Even some sites have this kind of insecure SSL on pages where users are meant to upload personal information such as credit card, ID/Passport/SSN/etc data. The use of this kind of MITM'd patch SSL (what about the connection between cloudflare and the backend?) usually used to protect against DDOS (you know, it is possible to prevent DDOS without actually seeing plaintext Cloudflare...), and the increased use of cloud/CDN servers (even if you use real SSL certs) for hosting/processing of such data is utterly inappropriate. After all CDNs historically were only meant for the mass download of less sensitive site content, not for the hosting of servers receiving and processing sensitive user-uploaded data.

Adi Shamir at RSA2010: "Once again, I have to rain on the parade, I'm deeply worried about [cloud computing]...Once most people move their IT operations, into the cloud it is going to be the wet dream of governments. Just have to remember the story of Crypto AG... turned out to be a front company for the NSA and its German equivalent. If we are going to see dozens and dozens of companies offering cloud services, please don't use Cloud AG services..."

Brian Snow's attitude at RSA2010 on the cloud: "I'm not a fan of the cloud either, frankly.
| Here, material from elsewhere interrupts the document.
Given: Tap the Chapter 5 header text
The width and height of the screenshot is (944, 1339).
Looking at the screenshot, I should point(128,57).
You're renting an interface, and don't know what's cuddling up to you and going into your pockets. So, you have to write your contracts very carefully, at least - SLAs, etc, otherwise you are at great risk."


@Aaron Toponce

SHA-224 and SHA-384 are not completely immune to length extension attacks. It is slightly harder to perform, but too few bits of the hash are discarded. Only SHA-512/224 and SHA-512/256 provide computational security against LE attacks.